Anger boiled up in him. He would have his revenge!
Power blasted out from his good hand, knocking Hawkins across the room. Two other men entered, one a giant, the other shorter and whipcord thin. The giant roared and charged across the room. Ragnarok fed on his anger, using it to draw power from the air around him. He focused it into something hot and hateful, and then blasted it out at the charging giant. The man crashed into and through the wall, sending up a cloud of plaster dust and splinters. But the clumsy attack had been merely a diversion, distracting his attention from the third member of the group.
The smaller thin man moved forward chanting something. Ragnarok fired a second blast, but instead of vaporizing the man, it harmlessly dissipated against a mystical shield that had sprung up between them.
That caught Ragnarok completely by surprise. “How?”
“My secret,” the thin man replied grimly. Suddenly something slammed into Ragnarok from behind, arms like steel bands encircled his chest, squeezing with almost superhuman strength, driving the very air from his lungs. Ragnarok struggled, but being unable to breathe, his struggles were weakening.

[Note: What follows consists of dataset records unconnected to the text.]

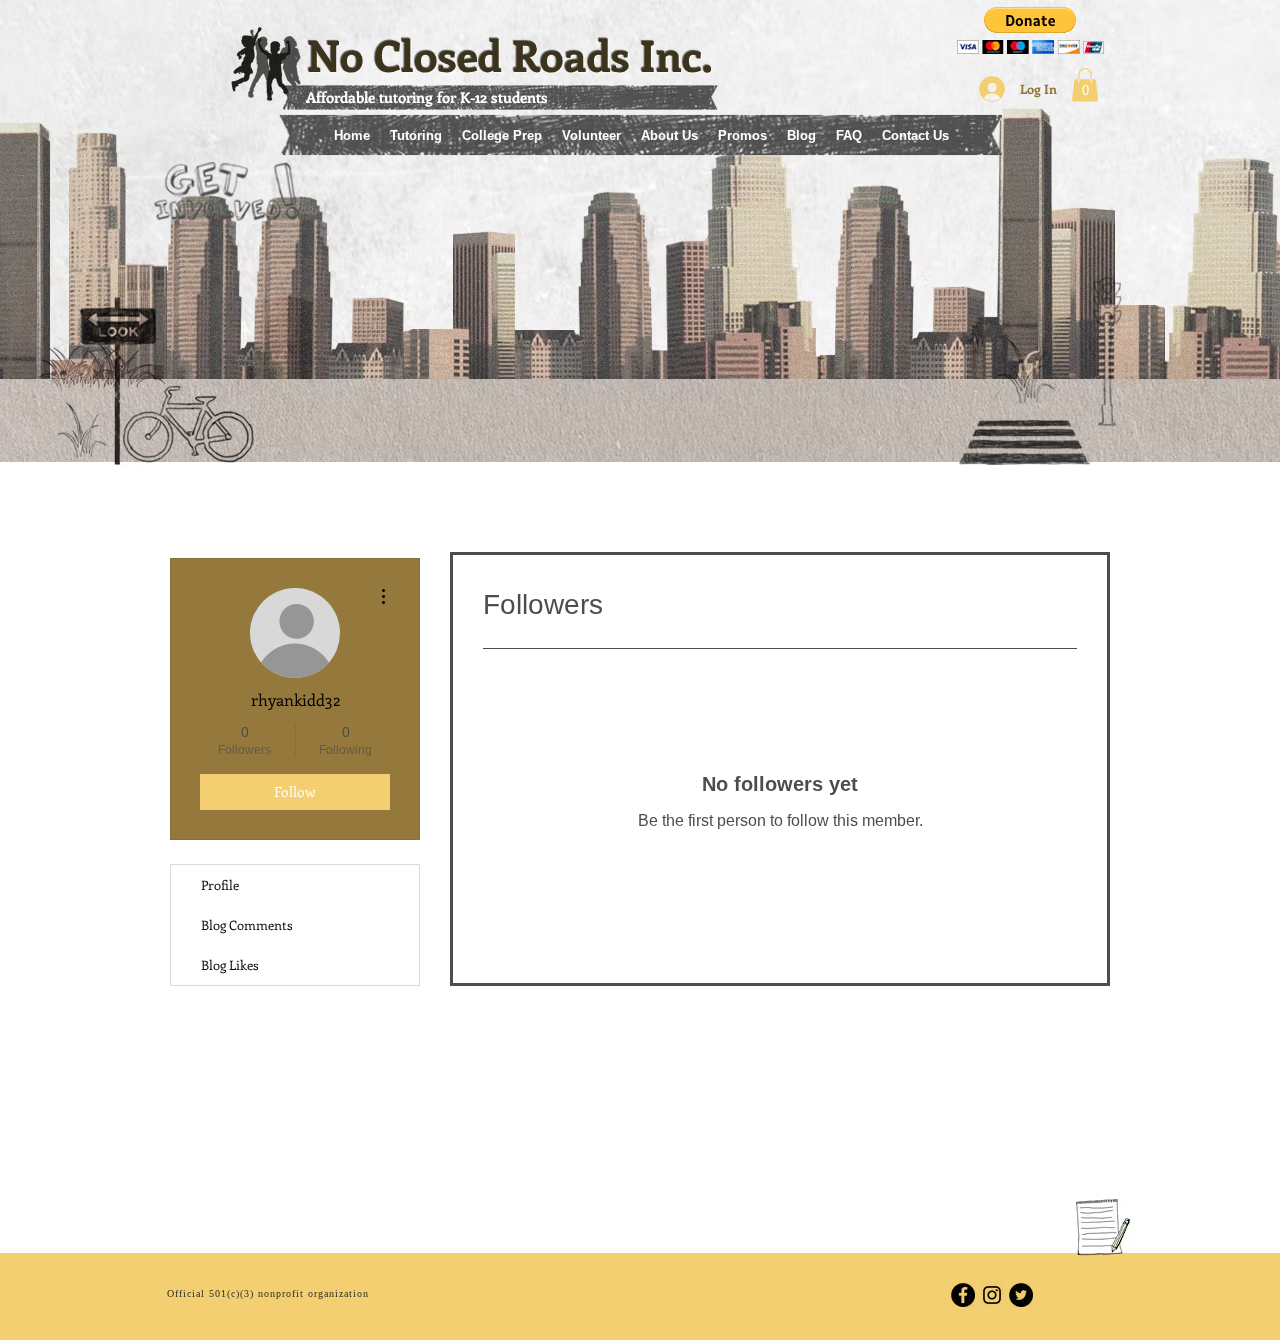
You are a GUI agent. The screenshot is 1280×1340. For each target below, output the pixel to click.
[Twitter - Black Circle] (1021, 1295)
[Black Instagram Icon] (992, 1295)
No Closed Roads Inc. (510, 54)
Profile (220, 884)
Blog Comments (247, 924)
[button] (1030, 30)
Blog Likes (230, 964)
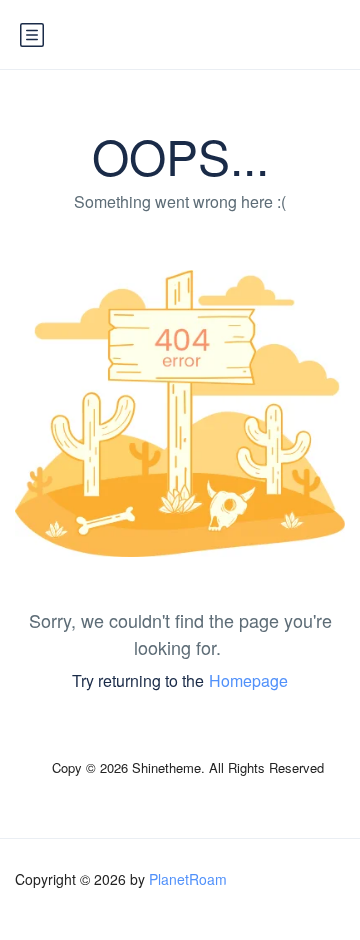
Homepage (248, 680)
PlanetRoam (188, 879)
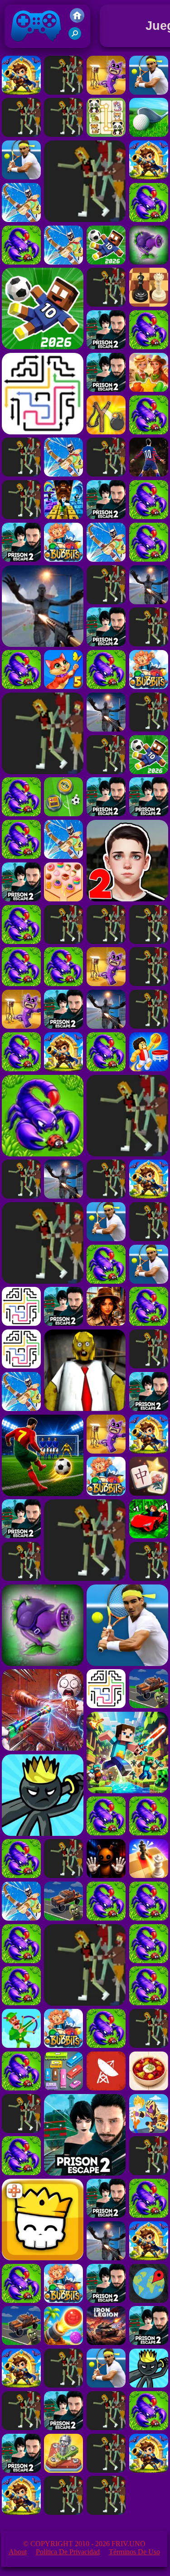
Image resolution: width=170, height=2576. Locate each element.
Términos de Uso (134, 2552)
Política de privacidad (68, 2552)
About (18, 2552)
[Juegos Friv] (77, 20)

The thin man was chanting again. Ragnarok could feel the power building around him, but it wasn't enough... not nearly enough.
How did they do this to me? Who are these men?

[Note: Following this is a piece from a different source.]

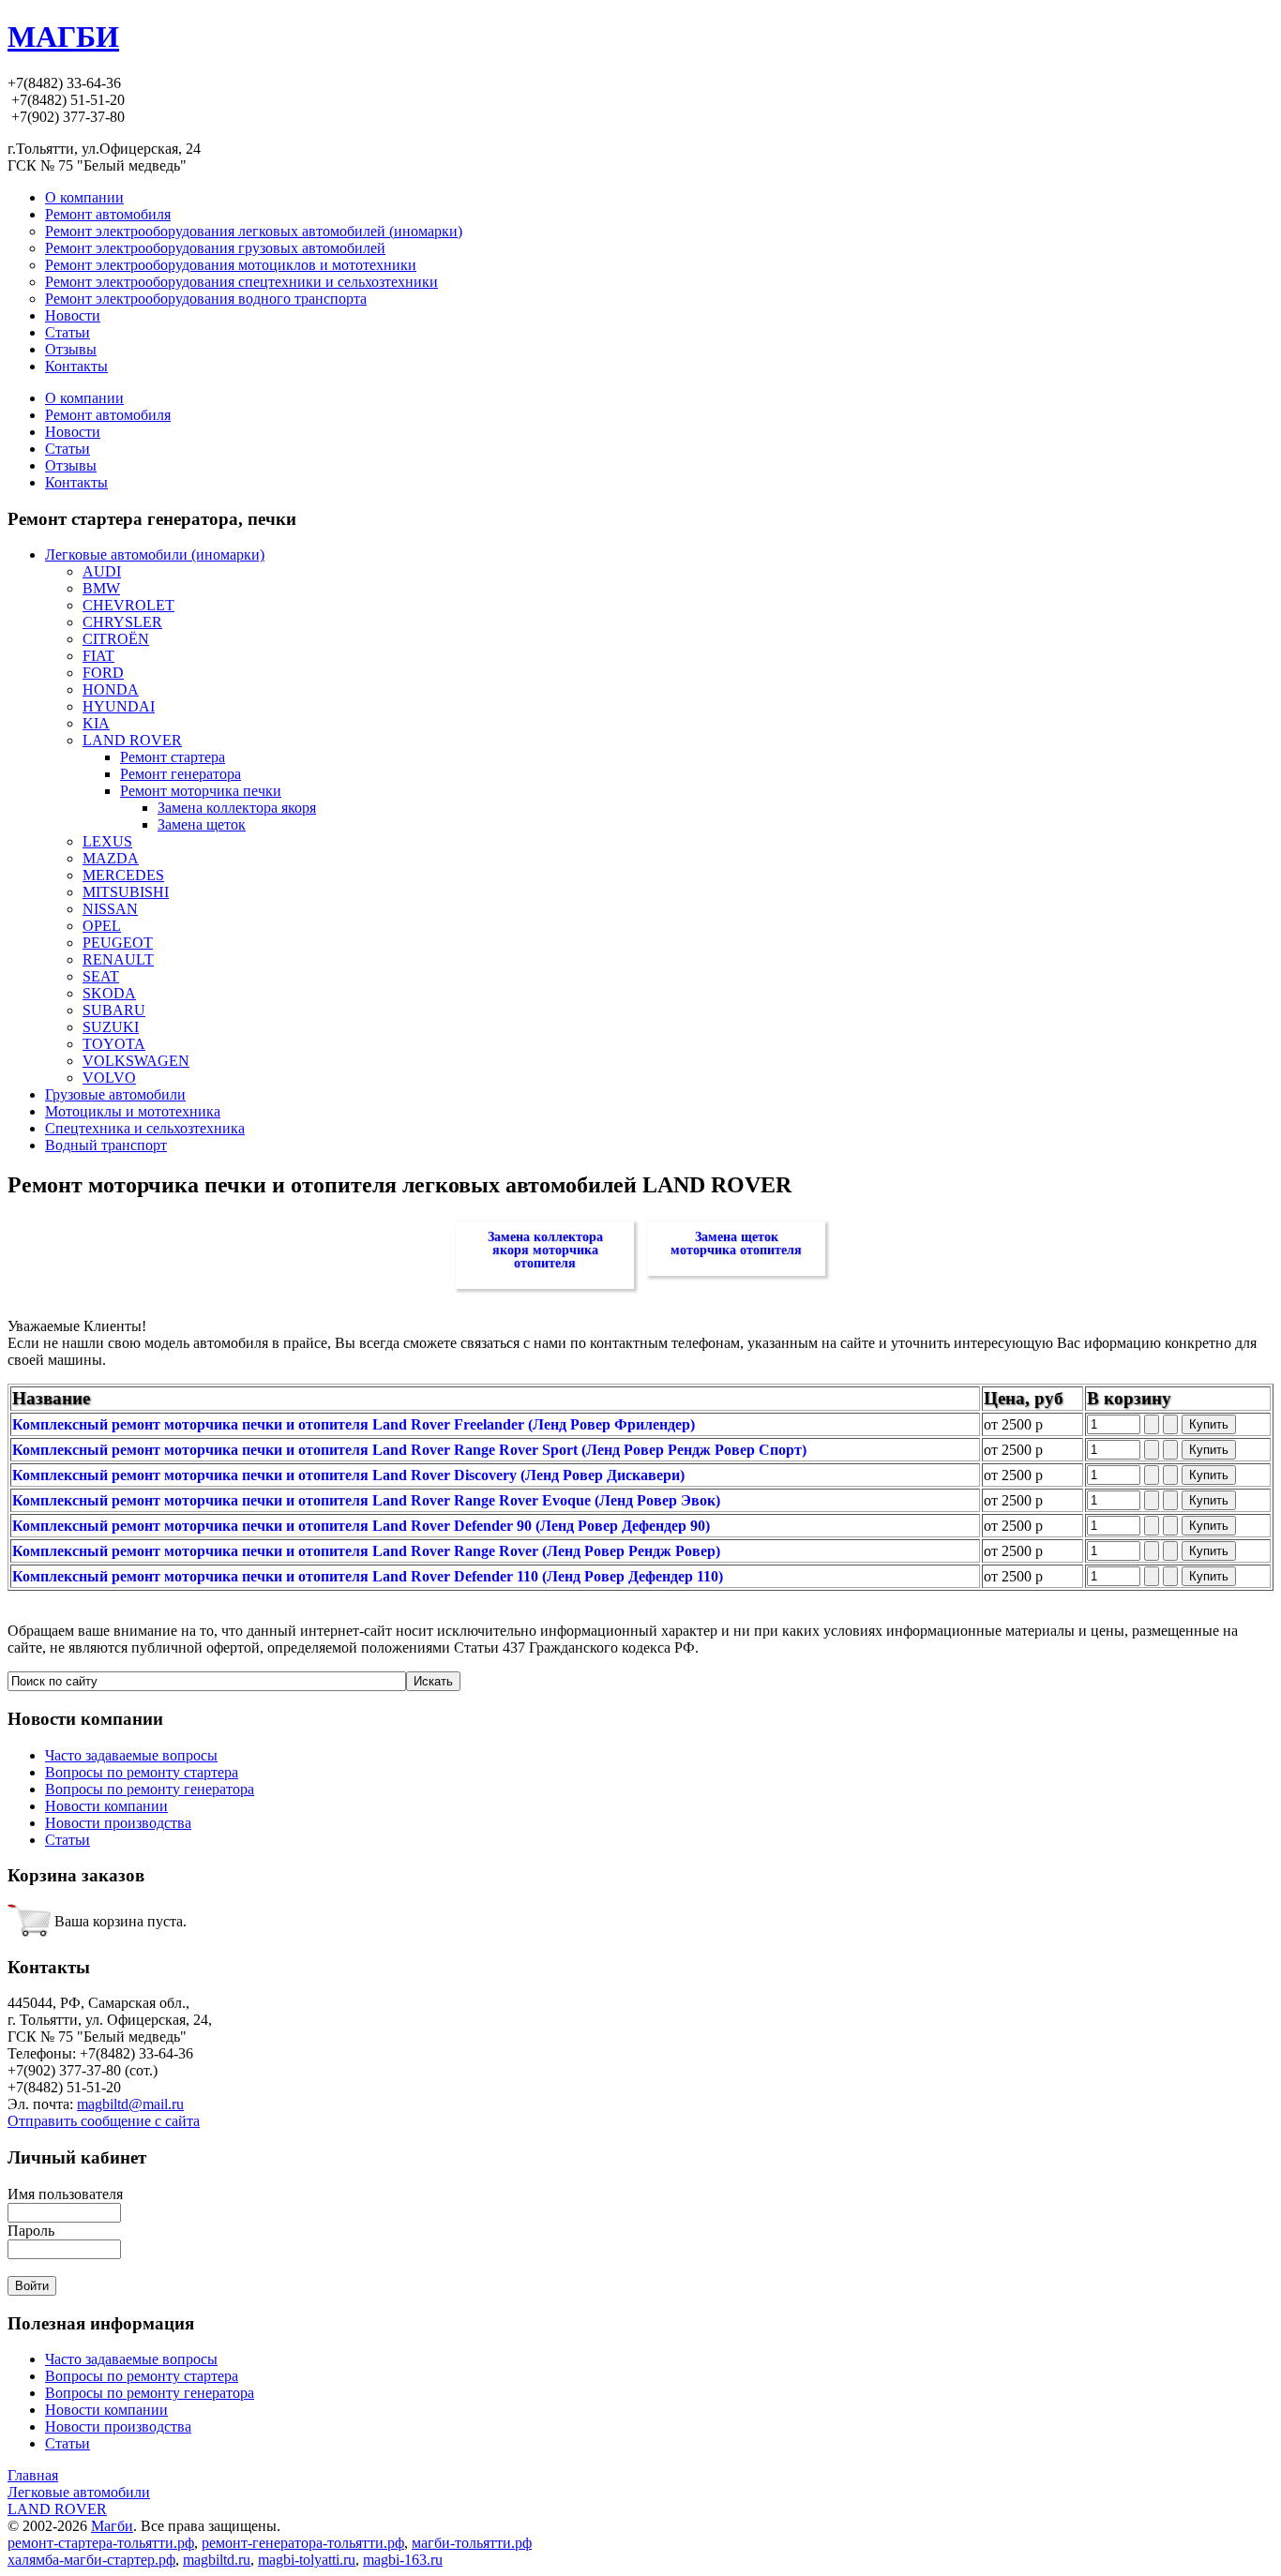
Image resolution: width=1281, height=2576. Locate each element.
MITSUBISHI (126, 892)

He focused his thoughts, sending out a blast of power that sent his captor flying back across the room and knocking the thin man to the floor. But the counterattack had done little more than stun the men. He was too weak to keep fighting for the moment. He had to escape! He had to flee!
*****
Ragnarok pushed the memories away. He clenched his fist; it had taken several years for him to regenerate the missing fingers. Human flesh was a prison that held him bound until death - and he was very hard to kill - but without corporeal form he was utterly powerless. He had worn many coats of flesh throughout the ages, taking human form or putting it aside at a whim, but this body had been cursed with particularly bad luck. His soul and this weakly flesh had been fused together by the disruption of his own power when Hawkins and his men attacked. He wondered if Captain Hawkins had emerged from his self-imposed exile to plague him once more. If so, this time the outcome would be far different!
*****
Mike Hannigan watched from beneath the tree canopy as the zeppelin floated past overhead, driven by the propellers of four enormous engines mounted around its prodigious girth. They didn't dare attempt another flight. Hopefully, the Nazis believed they were dead or stranded with mechanical difficulties. He didn't think he'd be quite so lucky if they encountered more fighter planes.

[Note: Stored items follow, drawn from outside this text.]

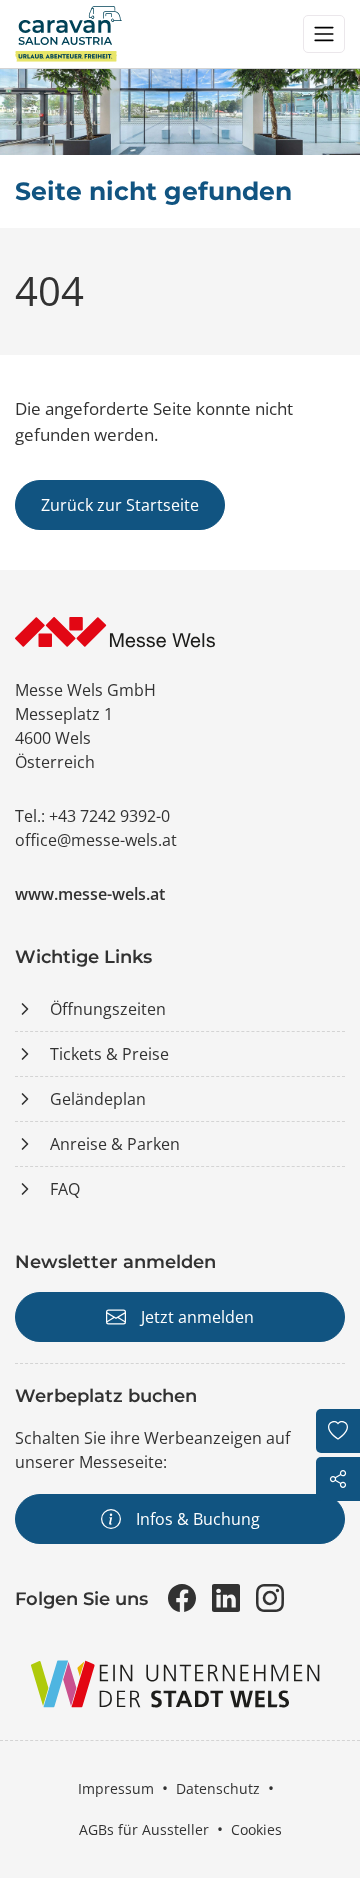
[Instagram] (270, 1598)
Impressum (116, 1788)
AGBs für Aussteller (144, 1829)
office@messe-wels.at (96, 840)
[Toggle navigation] (324, 34)
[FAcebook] (182, 1598)
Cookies (256, 1829)
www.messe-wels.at (90, 894)
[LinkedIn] (226, 1598)
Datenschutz (218, 1788)
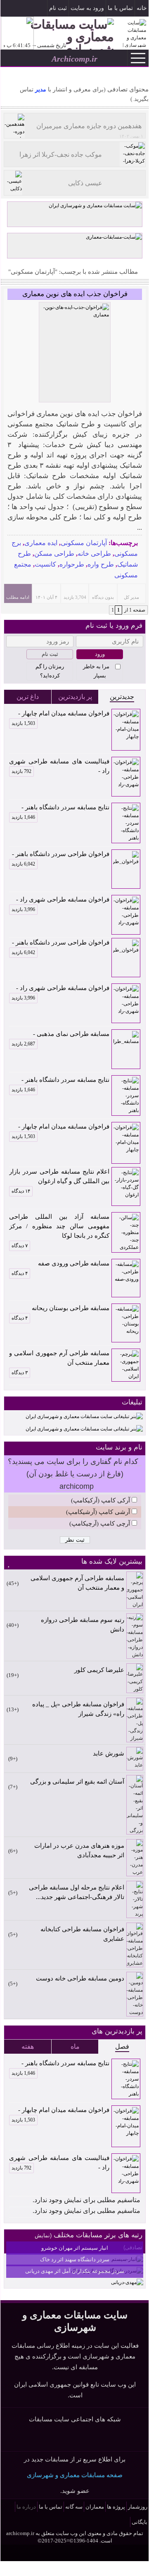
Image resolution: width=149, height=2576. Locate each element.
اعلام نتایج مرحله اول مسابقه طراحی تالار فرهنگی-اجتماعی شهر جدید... (76, 1892)
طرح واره (101, 564)
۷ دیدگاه (20, 1246)
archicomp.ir (20, 2533)
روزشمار (137, 2507)
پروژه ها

After it passed, Hannigan went to join Shotsky, who stood over Degiorno as he redrew the map to the lost city from memory. He wondered what they would find there.
Hannigan was surprised by his interest. He had never cared that much about such things - moldy old ruins and such - when he had been in school. History had never been his strongest subject.
But a lost city...?
Mysteries hidden beneath the mists of time? The prospect of possibly finding some long lost treasure was strangely exciting, like something out of a dime novel, and him the hero of the hunt. It was stirring his blood in a strange way that wasn’t at all unpleasant.
Hannigan glanced over a shoulder to where the copper-haired pilot was still tending to her plane. …Maybe it wasn't the treasure hunt that was stirring his blood after all.